## Estratto del documento
----------------------------------------

Da un po’ di tempo sento discorsi e leggo analisi sui giornali provenienti da politici impegnati e da qualche economista di seconda fila che non posso non attribuire al bisogno di crearsi una piattaforma di qualche presa sulla pancia di una parte un po’ più sprovveduta dell’opinione pubblica, in vista delle ormai imminenti elezioni europee.
Le tesi portate avanti da questi signori non sono del resto fondate sul nulla. Utilizzano infatti un disagio diffuso nella maggior parte delle categorie sociali a causa della crisi economica, della disoccupazione, della stagnazione produttiva e dei consumi.
Il messaggio che sta passando e in buona parte è acquisito da una discreta parte dell’opinione pubblica perché ormai ripetuto ossessivamente da chi ha sulle spalle molta responsabilità della situazione attuale, è che la causa della crisi, almeno in Italia, sia l’adesione alla moneta unica, l’Euro, a un cambio sfavorevole per noi e, addirittura, alle regole dettate “dai burocrati” di Bruxelles e alla conseguente perdita di sovranità da parte del nostro paese (a favore, dicono, della Merkel….). Ho sentito rimpiangere, addirittura, la libertà di stampare moneta, strumento principe per distruggerla.
Per quanto riguarda le “regole di Bruxelles”, volutamente si ignora quanto progresso civile è stato ottenuto con l’applicazione di norme che nei paesi più evoluti del nord Europa erano già state adottate molti decenni fa, in tema di trasparenza, concorrenza, diritti dei consumatori, sicurezza alimentare, protezione dei marchi, denominazioni d’origine, libertà di movimento delle persone, delle merci, dei capitali. L’eliminazione dei dazi doganali, l’uniformità delle tassazioni sull’import/esport, e soprattutto, nella zona Euro, il cambio forte e stabile che permette la programmazione, anche a lungo termine, della produzione.
E’ senz’altro vero che, con l’Euro, è venuto a mancare il classico e comodo (per alcuni) strumento delle periodiche svalutazioni della nostra vecchia moneta, produttive di inflazione anche a due cifre, di impoverimento delle masse e di tutti i percettori di reddito fisso, ma, d’altro canto, in grado di ricostruire competitività alle aziende esportatrici, contemporaneamente all’aumento dei prezzi dei prodotti importati e dei tassi d’interesse per i prenditori di prestiti bancari e finanziari.

----------------------------------------

## Dati grezzi

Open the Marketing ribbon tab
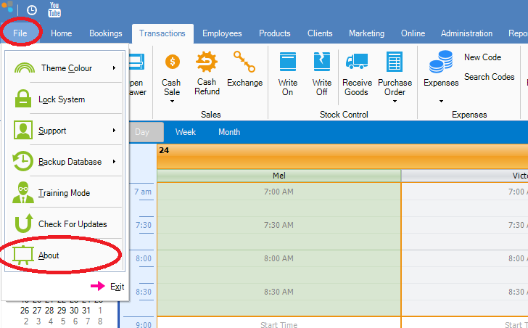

----------------------------------------

## Obiettivo A
Trascrivi dal testo sull'Euro il passo che comincia con le parole "Le tesi portate" e si chiude con "e dei consumi.".
## Obiettivo B
Traduci in inglese questa frase del testo sull'Euro: "Le tesi portate avanti da questi signori non sono del resto fondate sul nulla."

## Risultato A
Le tesi portate avanti da questi signori non sono del resto fondate sul nulla. Utilizzano infatti un disagio diffuso nella maggior parte delle categorie sociali a causa della crisi economica, della disoccupazione, della stagnazione produttiva e dei consumi.

## Risultato B
The arguments put forward by these gentlemen are not, after all, founded on nothing.